The Breakfast Table

Digging and Dignity

Maud?

Are you there? Are you okay? I’ve been reading reports of the snowstorm in Chicago. A photo even made the cover of this morning’s El Diario–some poor guy with a shovel. As a native Chicagoan who recalls the Blizzard of the Century in 1967, and then that other Blizzard of the Century in 1979 (the one that lost Michael Bilandic the mayoral election, and imprisoned me in O’Hare airport for 14 hours), my heart goes out to you.

Moving on rapidly to impeachment, the New YorkTimes cites the objections of constitutional scholars to Lott and Daschle’s efforts to short-circuit a full trial: “They argue that the Senate should weigh the risk that a quick end to its proceedings would only serve to trivialize presidential impeachments and encourage the House in future exercises of outrage that lack the gravity impeachment should demand.” But if the objective is to ensure that the impeachment process is dignified, I agree with Cornell historian Joel Silbey, who points out: “… the prospect of Monica Lewinsky being asked physical questions–where is the dignity?”

Lessons in dignity surely can be learned from Jesse (The Body) Ventura, who gets sworn in today as governor of Minnesota. The New York Post reports that when asked about the content of his inaugural speech, he replied, “I don’t know what I’m going to say. I just hope I don’t cuss.”

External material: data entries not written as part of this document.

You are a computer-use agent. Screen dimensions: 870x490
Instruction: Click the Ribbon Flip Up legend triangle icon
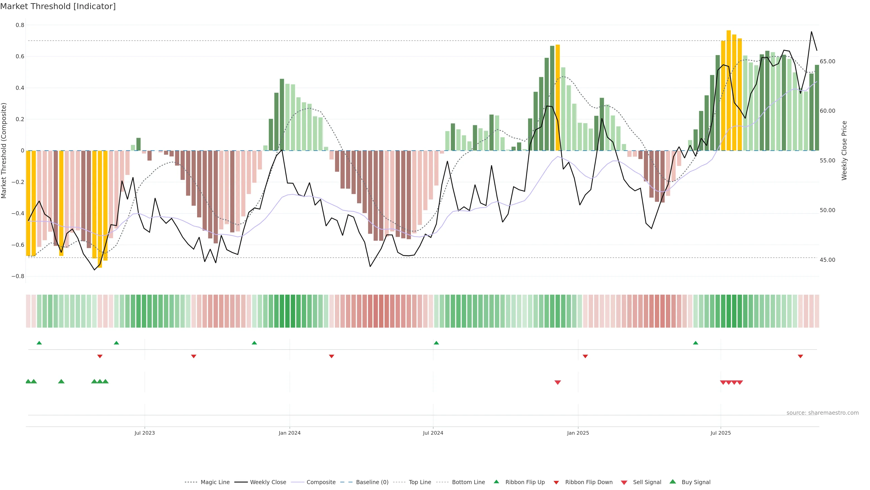coord(496,482)
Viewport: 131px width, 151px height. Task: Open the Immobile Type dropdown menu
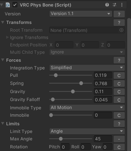(87, 108)
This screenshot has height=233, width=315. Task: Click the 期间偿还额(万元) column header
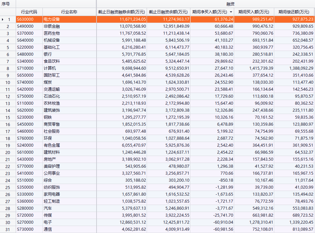click(x=294, y=12)
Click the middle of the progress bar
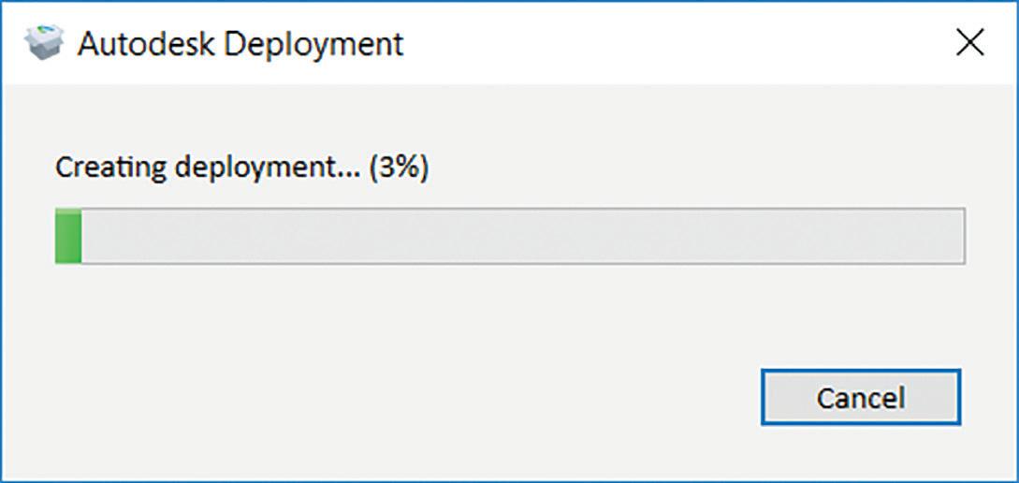The height and width of the screenshot is (483, 1019). click(510, 236)
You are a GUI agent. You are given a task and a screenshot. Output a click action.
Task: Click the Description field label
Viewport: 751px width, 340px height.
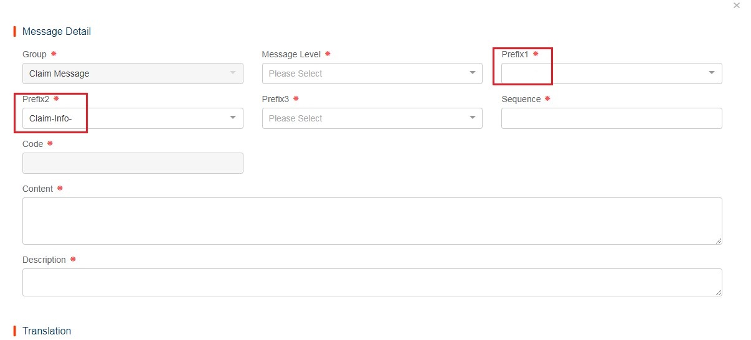[x=44, y=260]
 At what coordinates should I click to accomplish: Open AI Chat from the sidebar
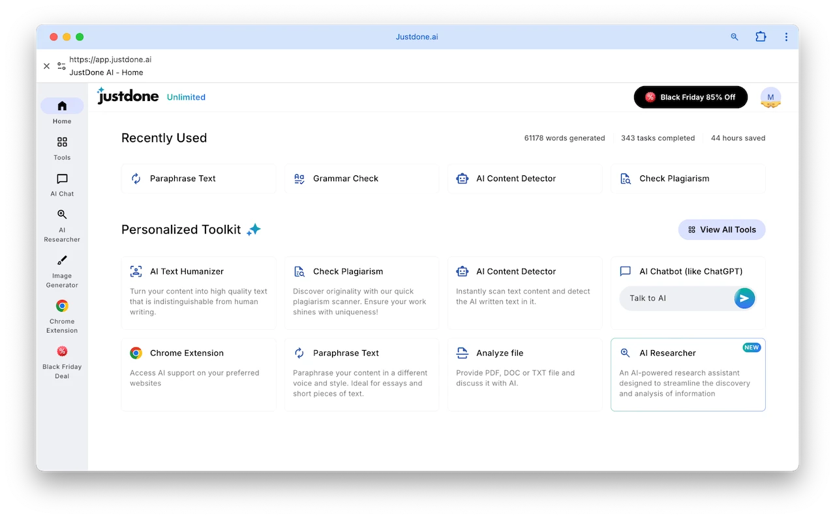point(62,179)
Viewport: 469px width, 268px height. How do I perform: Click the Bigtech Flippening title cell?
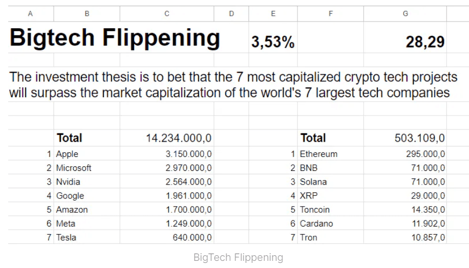coord(115,38)

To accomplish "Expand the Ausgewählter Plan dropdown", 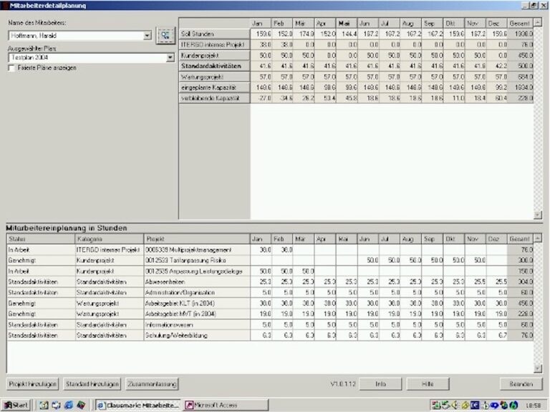I will point(170,58).
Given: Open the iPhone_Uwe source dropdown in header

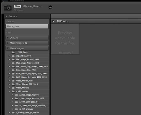Looking at the screenshot, I should 32,6.
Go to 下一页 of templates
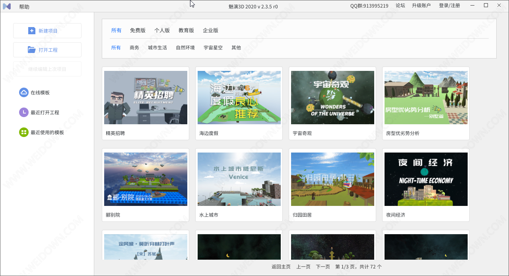Viewport: 509px width, 276px height. (323, 266)
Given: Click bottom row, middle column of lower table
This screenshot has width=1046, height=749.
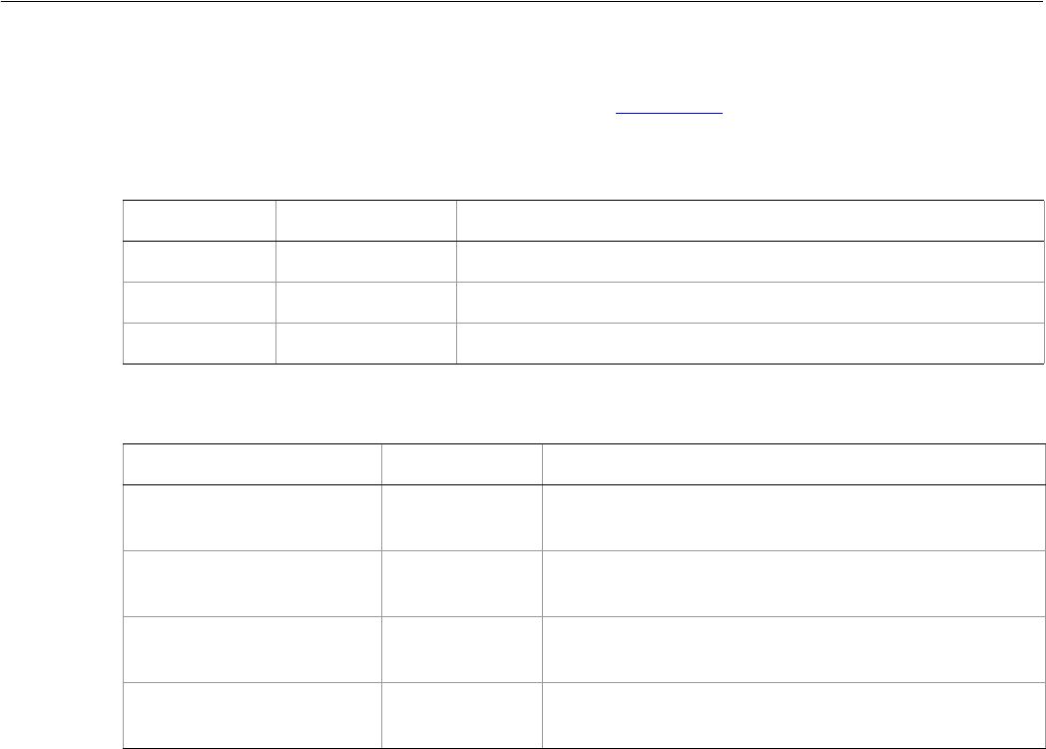Looking at the screenshot, I should (462, 715).
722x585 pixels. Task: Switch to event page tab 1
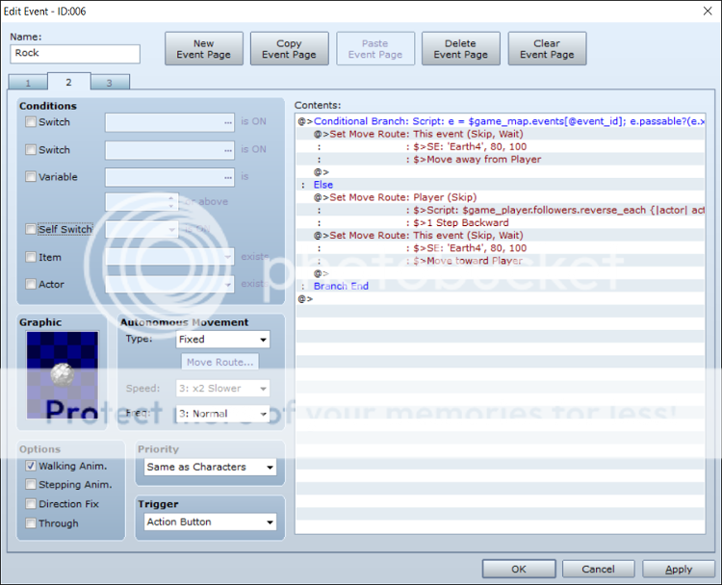point(28,83)
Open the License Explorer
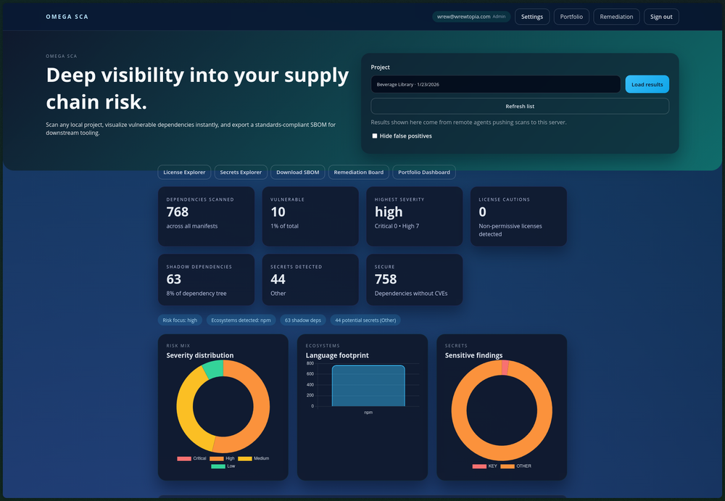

All sarcasm aside, my award for the most dignified news subjects of the day goes to the prostitutes in the red light district of Calcutta, who have organized to demand that customers wear condoms. As reported in the Times, the prostitutes have raised condom use from 3 percent in 1992 to 90 percent in 1998; over that period, the HIV infection rate has held steady at 5 percent in their district compared to more than 50 percent among prostitutes in Bombay. Reports the Times, “Delegations of prostitutes, wearing distinctive green medical jackets over their saris, visit madams and tell them, ‘If you are to enjoy the fruits of the tree, you must keep the tree healthy.’” This story is the latest in an excellent series called “Dead Zones” which the Times has been running about AIDS around the world.